Oh, I see these lost emotions on the faces of children and adults as I pass by them on the streets. Their laughter and light hearted moods are more contagious than the latest flu epidemic. But it seems this season I have been immunized against all the cheer this season normally brings me. Maybe it has to do with the fact I have been unable to truly enjoy the normal festivities of the general populace of my fair city. Maybe it has to do with all the time I’ve spent over that past few months immersed in creating the holiday experience for others that I’ve neglected my own requirements for a festive season. Maybe… I don’t know.

You see, over the past week I have listened to a metric ton of Christmas music, watched countless hours of holiday movies and have even made an attempt at spreading joy, hope, kindness and cheer to others all in an effort t to find the peace of the season within me. I have been unsuccessful. I don’t know why these feelings are so elusive for me this year. Sure, I’ve had tough times in the past garnering the good will towards my fellow men but I was in a very different place then. A place where my only warmth was afforded to me in the form of a prickly, raw woolen gray naval blanket with no family or loved ones to comfort me. Long lonely days seated on cold, dark gray decks reading books with missing pages and eating leftover cold food and drinking warm, stale milk. But even then I managed to find a lining of silver on a bleak and weary day.

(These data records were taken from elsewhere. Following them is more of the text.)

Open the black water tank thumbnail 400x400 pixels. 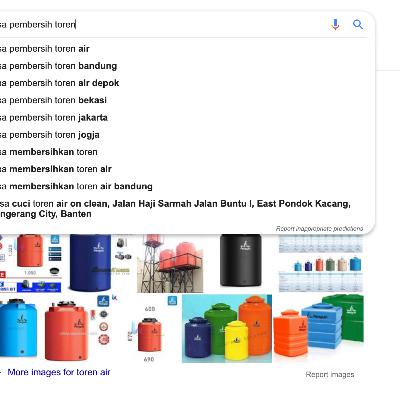(x=241, y=260)
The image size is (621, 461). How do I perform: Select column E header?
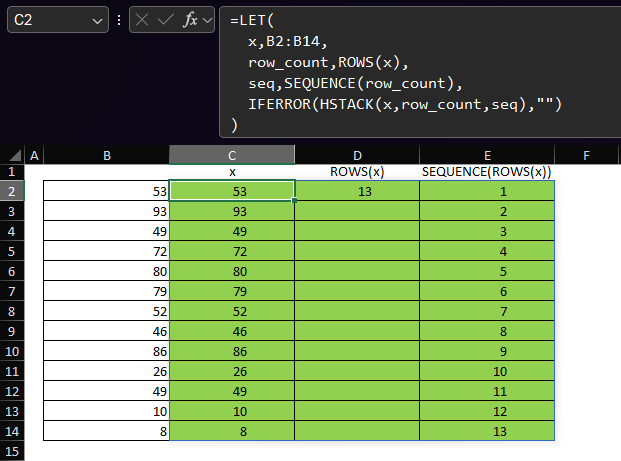coord(487,155)
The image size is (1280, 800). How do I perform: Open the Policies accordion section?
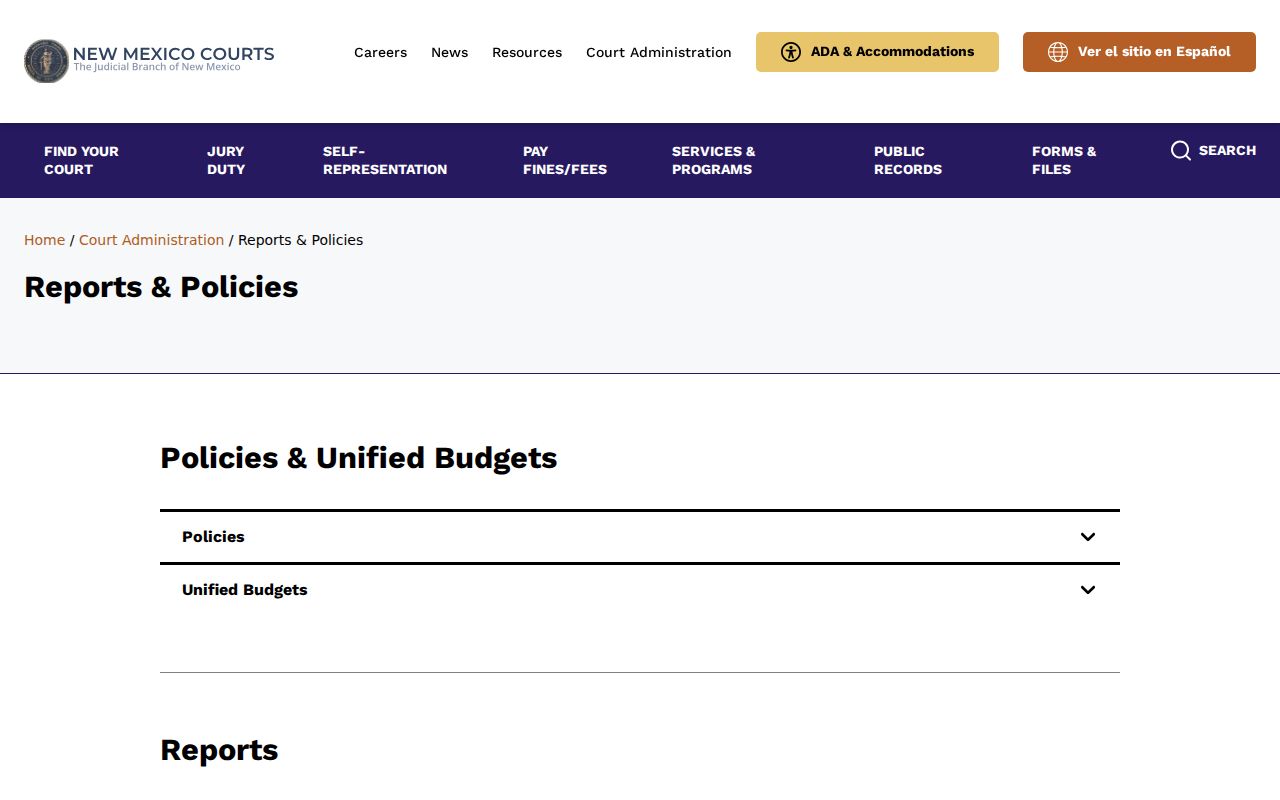[x=640, y=537]
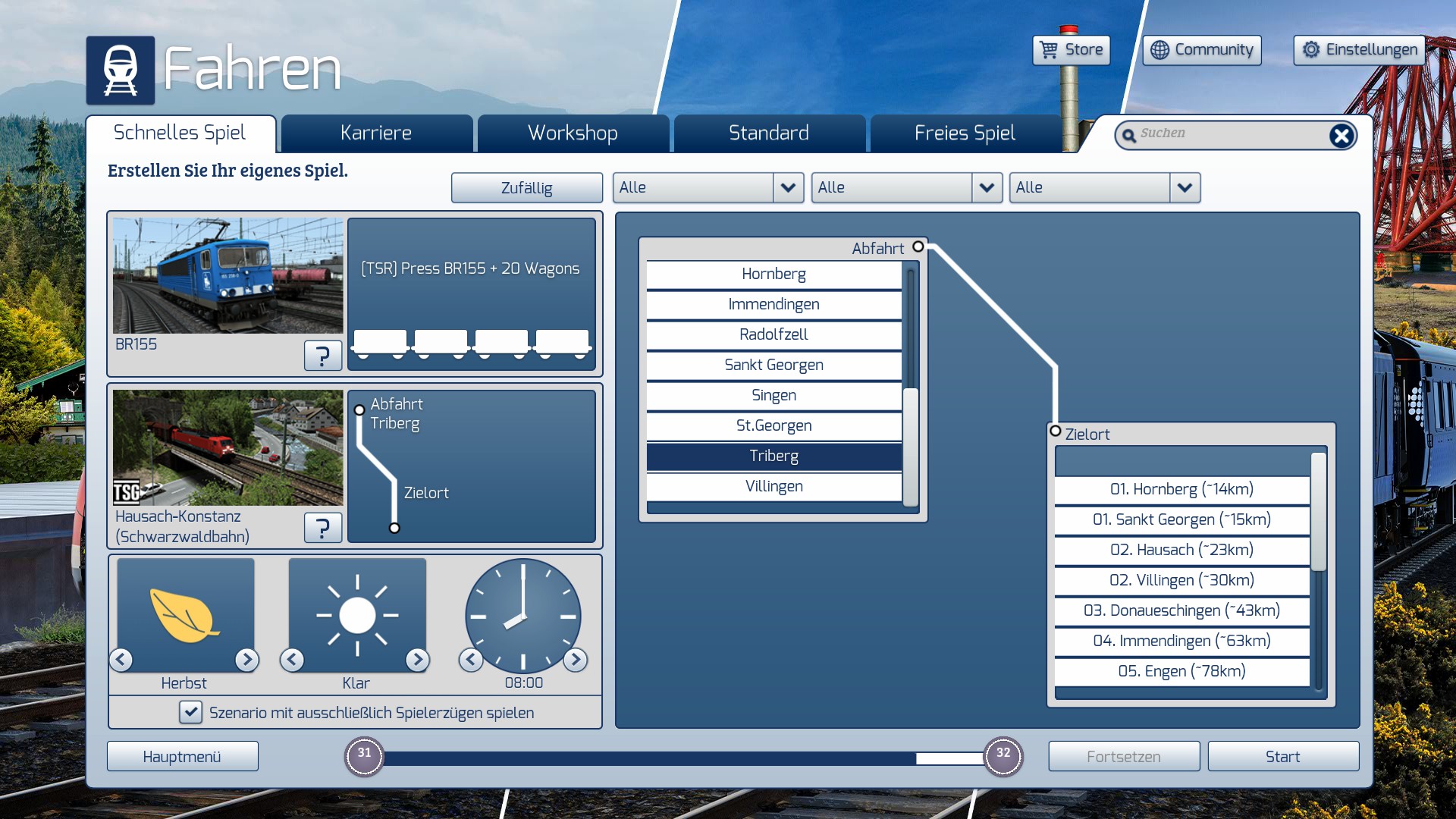The image size is (1456, 819).
Task: Expand the middle Alle filter dropdown
Action: (x=986, y=187)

Today, not so. I have many blessings in my life; a family who loves me, not one but two jobs where I know when I am not there my presence is missed. I have friends who call me out of the blue to tell me about their day and want to spend time with me and value my opinion in matters of decisions that will affect their lives for years to come. And even with all these blessings, which I’ve counted and stored in the vaults of my memory, I still am unable to engage in the joyous festivities that seem to have taken over not just my town, state and country but also the world at large.

My search, within my own corporeal body and my not so corporeal body has been an in depth raping of all that I hold near and dear to me as well as my belief system. (Which at times goes against the knowledge of the physical world and all the science I know to be true and untrue.) Yet still, I have been unable to call forth the emotions from the memories which have always served to cheer me up in the past. The memories of receiving THE gift on Christmas morning that reaffirms in a tainted teens childhood that there just really may be a Santa Claus or that Hope is not just a platitude spouted by a preacher on a pulpit or a crazy, hairy, smelly, toothless, homeless man on a cold and dingy street corner, have all failed to bubble to the surface of my being the sense of tranquility I normally feel at this time of year.

Yes, I know I am not supposed to talk about these things. But I just can’t seem to help myself. My mind won’t allow me to NOT talk about it. I have tried to bury my blemished mood and I have been triumphant for the most part in not letting on to others what I am experiencing or in this case, not experiencing. But now it is a week before Christmas and time is running short, the light of hope that casts out the shadows of pain this time of year has yet to shine upon my psyche and warm the coldness that has wormed its way inside my body, taken root and started to send its icy branches to every part of my ID. This coldness cannot be warmed by platitudes and empty actions. The frigidity can only be thawed by an intangible, unseen and overlooked gift. I’m looking for that gift. I believe it is the one gift that will reinvigorate my childlike awe most people feel this time of year.

This is my yoke, my quest and my struggle.